As described above, according to the present invention,
This has the effect of increasing the hydrogen storage amount while improving the corrosion resistance of the hydrogen storage alloy. In addition, by using such a hydrogen storage alloy as a negative electrode material of an alkaline storage battery, an excellent hydrogen storage alloy electrode having high corrosion resistance and high charge / discharge capacity can be provided.

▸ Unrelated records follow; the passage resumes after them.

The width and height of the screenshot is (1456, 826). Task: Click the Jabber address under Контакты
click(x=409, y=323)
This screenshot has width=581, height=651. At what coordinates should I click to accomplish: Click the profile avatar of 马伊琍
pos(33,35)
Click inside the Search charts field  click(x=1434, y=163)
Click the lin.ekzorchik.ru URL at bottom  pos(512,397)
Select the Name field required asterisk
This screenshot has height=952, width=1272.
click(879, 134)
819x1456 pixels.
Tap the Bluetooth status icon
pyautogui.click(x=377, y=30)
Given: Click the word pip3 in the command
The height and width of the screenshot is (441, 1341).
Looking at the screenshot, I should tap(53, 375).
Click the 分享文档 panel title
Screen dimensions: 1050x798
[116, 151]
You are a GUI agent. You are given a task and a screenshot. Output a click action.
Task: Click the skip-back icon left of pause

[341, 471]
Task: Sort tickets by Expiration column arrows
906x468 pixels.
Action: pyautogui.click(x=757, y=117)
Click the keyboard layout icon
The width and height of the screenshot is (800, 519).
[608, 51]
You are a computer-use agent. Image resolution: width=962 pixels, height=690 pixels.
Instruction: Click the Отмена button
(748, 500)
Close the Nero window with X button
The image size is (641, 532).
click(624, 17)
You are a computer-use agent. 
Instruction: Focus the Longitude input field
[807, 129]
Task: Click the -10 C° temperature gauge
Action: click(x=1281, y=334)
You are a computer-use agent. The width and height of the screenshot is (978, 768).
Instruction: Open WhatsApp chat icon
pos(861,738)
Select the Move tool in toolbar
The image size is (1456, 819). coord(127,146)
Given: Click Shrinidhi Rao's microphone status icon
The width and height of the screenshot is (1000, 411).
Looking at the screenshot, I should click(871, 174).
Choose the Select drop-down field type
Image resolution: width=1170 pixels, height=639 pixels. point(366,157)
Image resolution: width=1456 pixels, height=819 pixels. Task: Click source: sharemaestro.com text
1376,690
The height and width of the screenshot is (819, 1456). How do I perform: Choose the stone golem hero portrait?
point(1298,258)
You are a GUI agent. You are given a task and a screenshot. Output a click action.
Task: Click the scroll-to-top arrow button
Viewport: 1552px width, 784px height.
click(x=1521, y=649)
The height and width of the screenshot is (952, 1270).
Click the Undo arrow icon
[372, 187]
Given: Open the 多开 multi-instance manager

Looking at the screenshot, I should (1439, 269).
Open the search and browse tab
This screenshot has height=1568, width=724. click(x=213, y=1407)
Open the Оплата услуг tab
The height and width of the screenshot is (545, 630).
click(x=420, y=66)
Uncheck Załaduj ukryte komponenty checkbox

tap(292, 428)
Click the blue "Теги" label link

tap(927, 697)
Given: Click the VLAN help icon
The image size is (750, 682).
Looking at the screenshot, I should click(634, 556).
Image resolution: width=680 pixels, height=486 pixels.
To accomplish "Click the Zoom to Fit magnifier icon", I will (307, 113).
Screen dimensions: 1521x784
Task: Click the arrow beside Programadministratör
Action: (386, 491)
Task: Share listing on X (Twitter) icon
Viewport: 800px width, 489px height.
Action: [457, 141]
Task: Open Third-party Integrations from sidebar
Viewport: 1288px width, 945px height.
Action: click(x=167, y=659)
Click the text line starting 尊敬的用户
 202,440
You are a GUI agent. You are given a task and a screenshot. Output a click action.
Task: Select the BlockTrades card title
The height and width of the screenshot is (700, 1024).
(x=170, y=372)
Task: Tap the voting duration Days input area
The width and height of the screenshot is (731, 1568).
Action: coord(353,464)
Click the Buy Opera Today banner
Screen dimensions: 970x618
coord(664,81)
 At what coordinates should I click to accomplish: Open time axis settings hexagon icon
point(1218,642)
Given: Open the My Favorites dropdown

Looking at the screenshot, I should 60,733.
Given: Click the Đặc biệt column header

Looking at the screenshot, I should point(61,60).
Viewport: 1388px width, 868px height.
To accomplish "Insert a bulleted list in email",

────────────────────────────────────────────────── ─── Continuing on the front page (72) Inventor Koji Nishio 2-18-18 Keihanhondori, Moriguchi City Sanyo Electric Co., Ltd. (72) Inventor Furukawa 2-18-18 Keihanhondori Moriguchi City, Sanyo Electric Co. 56) References JP-B-61-41977 (JP, B1) (58) Fields investigated (Int. Cl. ⁷ , DB name) H01M 4/38 C22C 19/00 H01M 4/24-4/26

Claims (5)

(57) [Claims] 1. A hydrogen storage alloy mainly composed of Mm (a mixture of rare earth metals) and Ni, which absorbs and releases hydrogen, and is subjected to a heat treatment in an atmosphere containing nitrogen, whereby nitrogen atoms are interposed between metal lattices. A hydrogen storage alloy, characterized in that hydrogen has been invaded. 2. An atmosphere containing nitrogen is a nitrogen gas atmosphere.
The hydrogen storage compound according to claim 1, wherein
Money. 3. The atmosphere containing nitrogen is ammonia gas.
The hydrogen absorption according to claim 1, wherein the atmosphere is an atmosphere.
Zou alloy. 4. An atmosphere containing nitrogen simultaneously contains hydrogen.
The water according to any one of claims 1 to 3, wherein
Element storage alloy. 5. The hydrogen according to claim 1, wherein the hydrogen is hydrogen.
Alkaline power storage characterized by using an occlusion alloy as a main component
Hydrogen storage alloy electrode for pond.